## [WHAT TO WORK ON]
Every entry, from the first to the last, should be written out exactly.

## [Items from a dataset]
===============
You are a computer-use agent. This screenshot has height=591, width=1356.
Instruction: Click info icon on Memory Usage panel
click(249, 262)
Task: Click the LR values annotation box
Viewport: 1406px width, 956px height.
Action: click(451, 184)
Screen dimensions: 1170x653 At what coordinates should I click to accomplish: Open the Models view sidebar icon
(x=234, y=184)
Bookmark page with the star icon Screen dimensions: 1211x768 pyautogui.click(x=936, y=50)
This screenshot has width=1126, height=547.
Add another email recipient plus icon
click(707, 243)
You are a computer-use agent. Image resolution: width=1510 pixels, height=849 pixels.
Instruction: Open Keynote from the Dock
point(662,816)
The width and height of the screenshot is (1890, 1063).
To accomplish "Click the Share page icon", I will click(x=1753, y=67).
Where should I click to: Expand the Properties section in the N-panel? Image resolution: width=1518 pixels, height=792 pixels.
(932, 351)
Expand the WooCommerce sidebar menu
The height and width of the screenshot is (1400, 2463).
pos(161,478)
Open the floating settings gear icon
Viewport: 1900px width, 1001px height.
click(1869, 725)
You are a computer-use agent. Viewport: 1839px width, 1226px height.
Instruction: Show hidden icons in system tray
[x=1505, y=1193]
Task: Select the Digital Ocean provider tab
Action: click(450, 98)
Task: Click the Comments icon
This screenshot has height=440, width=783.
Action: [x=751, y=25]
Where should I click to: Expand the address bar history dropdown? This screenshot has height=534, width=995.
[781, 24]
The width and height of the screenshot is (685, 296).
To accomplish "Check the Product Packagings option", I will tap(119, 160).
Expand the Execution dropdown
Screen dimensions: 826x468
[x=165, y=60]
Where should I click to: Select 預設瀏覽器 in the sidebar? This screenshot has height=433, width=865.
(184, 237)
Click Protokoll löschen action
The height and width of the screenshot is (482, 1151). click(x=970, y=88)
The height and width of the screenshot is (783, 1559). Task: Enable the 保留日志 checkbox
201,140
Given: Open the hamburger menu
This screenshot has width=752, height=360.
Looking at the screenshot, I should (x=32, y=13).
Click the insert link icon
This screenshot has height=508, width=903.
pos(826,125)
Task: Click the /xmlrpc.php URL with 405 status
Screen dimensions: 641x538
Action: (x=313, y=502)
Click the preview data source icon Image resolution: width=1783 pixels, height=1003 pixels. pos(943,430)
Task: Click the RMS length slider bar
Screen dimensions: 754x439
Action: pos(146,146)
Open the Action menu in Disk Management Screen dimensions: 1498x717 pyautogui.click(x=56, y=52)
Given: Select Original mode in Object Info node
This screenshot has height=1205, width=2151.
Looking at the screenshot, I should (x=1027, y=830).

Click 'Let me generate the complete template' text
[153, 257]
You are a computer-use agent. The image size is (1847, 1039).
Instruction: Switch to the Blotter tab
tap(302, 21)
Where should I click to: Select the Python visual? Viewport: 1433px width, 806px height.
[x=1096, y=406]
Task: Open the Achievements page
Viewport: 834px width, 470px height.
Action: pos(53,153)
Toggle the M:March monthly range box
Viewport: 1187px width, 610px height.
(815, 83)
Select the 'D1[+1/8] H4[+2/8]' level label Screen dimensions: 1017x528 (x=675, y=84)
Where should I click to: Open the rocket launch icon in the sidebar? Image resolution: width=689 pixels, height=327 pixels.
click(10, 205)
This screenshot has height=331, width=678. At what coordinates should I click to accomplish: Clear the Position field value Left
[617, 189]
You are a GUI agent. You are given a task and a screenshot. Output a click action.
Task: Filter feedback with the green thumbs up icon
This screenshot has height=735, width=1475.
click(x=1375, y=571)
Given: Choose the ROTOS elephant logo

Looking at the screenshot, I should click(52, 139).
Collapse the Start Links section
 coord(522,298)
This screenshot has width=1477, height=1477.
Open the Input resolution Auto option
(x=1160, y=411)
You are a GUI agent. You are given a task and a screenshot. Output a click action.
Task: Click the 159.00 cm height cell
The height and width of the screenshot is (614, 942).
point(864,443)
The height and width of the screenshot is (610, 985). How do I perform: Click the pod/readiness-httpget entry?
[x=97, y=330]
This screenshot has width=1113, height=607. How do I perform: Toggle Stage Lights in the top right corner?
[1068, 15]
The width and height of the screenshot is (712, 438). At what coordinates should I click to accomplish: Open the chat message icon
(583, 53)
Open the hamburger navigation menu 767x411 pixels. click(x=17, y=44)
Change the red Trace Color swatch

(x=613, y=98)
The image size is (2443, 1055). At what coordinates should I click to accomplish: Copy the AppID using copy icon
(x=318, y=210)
===============
## [REPLY TO THE EXERCISE]
You are a computer-use agent. This screenshot has height=591, width=1356.
Instruction: Click info icon on Memory Usage panel
click(249, 262)
Task: Click the LR values annotation box
Viewport: 1406px width, 956px height.
Action: click(451, 184)
Screen dimensions: 1170x653 At what coordinates should I click to accomplish: Open the Models view sidebar icon
(x=234, y=184)
Bookmark page with the star icon Screen dimensions: 1211x768 pyautogui.click(x=936, y=50)
This screenshot has width=1126, height=547.
Add another email recipient plus icon
click(707, 243)
You are a computer-use agent. Image resolution: width=1510 pixels, height=849 pixels.
Instruction: Open Keynote from the Dock
point(662,816)
The width and height of the screenshot is (1890, 1063).
To accomplish "Click the Share page icon", I will click(x=1753, y=67).
Where should I click to: Expand the Properties section in the N-panel? Image resolution: width=1518 pixels, height=792 pixels.
(932, 351)
Expand the WooCommerce sidebar menu
The height and width of the screenshot is (1400, 2463).
pos(161,478)
Open the floating settings gear icon
Viewport: 1900px width, 1001px height.
click(1869, 725)
You are a computer-use agent. Viewport: 1839px width, 1226px height.
Instruction: Show hidden icons in system tray
[x=1505, y=1193]
Task: Select the Digital Ocean provider tab
Action: click(450, 98)
Task: Click the Comments icon
This screenshot has height=440, width=783.
Action: [x=751, y=25]
Where should I click to: Expand the address bar history dropdown? This screenshot has height=534, width=995.
[781, 24]
The width and height of the screenshot is (685, 296).
To accomplish "Check the Product Packagings option", I will tap(119, 160).
Expand the Execution dropdown
Screen dimensions: 826x468
[x=165, y=60]
Where should I click to: Select 預設瀏覽器 in the sidebar? This screenshot has height=433, width=865.
(184, 237)
Click Protokoll löschen action
The height and width of the screenshot is (482, 1151). click(x=970, y=88)
The height and width of the screenshot is (783, 1559). Task: Enable the 保留日志 checkbox
201,140
Given: Open the hamburger menu
This screenshot has width=752, height=360.
Looking at the screenshot, I should (x=32, y=13).
Click the insert link icon
This screenshot has height=508, width=903.
pos(826,125)
Task: Click the /xmlrpc.php URL with 405 status
Screen dimensions: 641x538
Action: (x=313, y=502)
Click the preview data source icon Image resolution: width=1783 pixels, height=1003 pixels. pos(943,430)
Task: Click the RMS length slider bar
Screen dimensions: 754x439
Action: pos(146,146)
Open the Action menu in Disk Management Screen dimensions: 1498x717 pyautogui.click(x=56, y=52)
Given: Select Original mode in Object Info node
This screenshot has height=1205, width=2151.
Looking at the screenshot, I should (x=1027, y=830).

Click 'Let me generate the complete template' text
[153, 257]
You are a computer-use agent. The image size is (1847, 1039).
Instruction: Switch to the Blotter tab
tap(302, 21)
Where should I click to: Select the Python visual? Viewport: 1433px width, 806px height.
[x=1096, y=406]
Task: Open the Achievements page
Viewport: 834px width, 470px height.
Action: pos(53,153)
Toggle the M:March monthly range box
Viewport: 1187px width, 610px height.
(815, 83)
Select the 'D1[+1/8] H4[+2/8]' level label Screen dimensions: 1017x528 (x=675, y=84)
Where should I click to: Open the rocket launch icon in the sidebar? Image resolution: width=689 pixels, height=327 pixels.
click(10, 205)
This screenshot has height=331, width=678. At what coordinates should I click to accomplish: Clear the Position field value Left
[617, 189]
You are a GUI agent. You are given a task and a screenshot. Output a click action.
Task: Filter feedback with the green thumbs up icon
This screenshot has height=735, width=1475.
click(x=1375, y=571)
Given: Choose the ROTOS elephant logo

Looking at the screenshot, I should click(52, 139).
Collapse the Start Links section
 coord(522,298)
This screenshot has width=1477, height=1477.
Open the Input resolution Auto option
(x=1160, y=411)
You are a GUI agent. You are given a task and a screenshot. Output a click action.
Task: Click the 159.00 cm height cell
The height and width of the screenshot is (614, 942).
point(864,443)
The height and width of the screenshot is (610, 985). How do I perform: Click the pod/readiness-httpget entry?
[x=97, y=330]
This screenshot has width=1113, height=607. How do I perform: Toggle Stage Lights in the top right corner?
[1068, 15]
The width and height of the screenshot is (712, 438). At what coordinates should I click to accomplish: Open the chat message icon
(583, 53)
Open the hamburger navigation menu 767x411 pixels. click(x=17, y=44)
Change the red Trace Color swatch

(x=613, y=98)
The image size is (2443, 1055). At what coordinates should I click to accomplish: Copy the AppID using copy icon
(x=318, y=210)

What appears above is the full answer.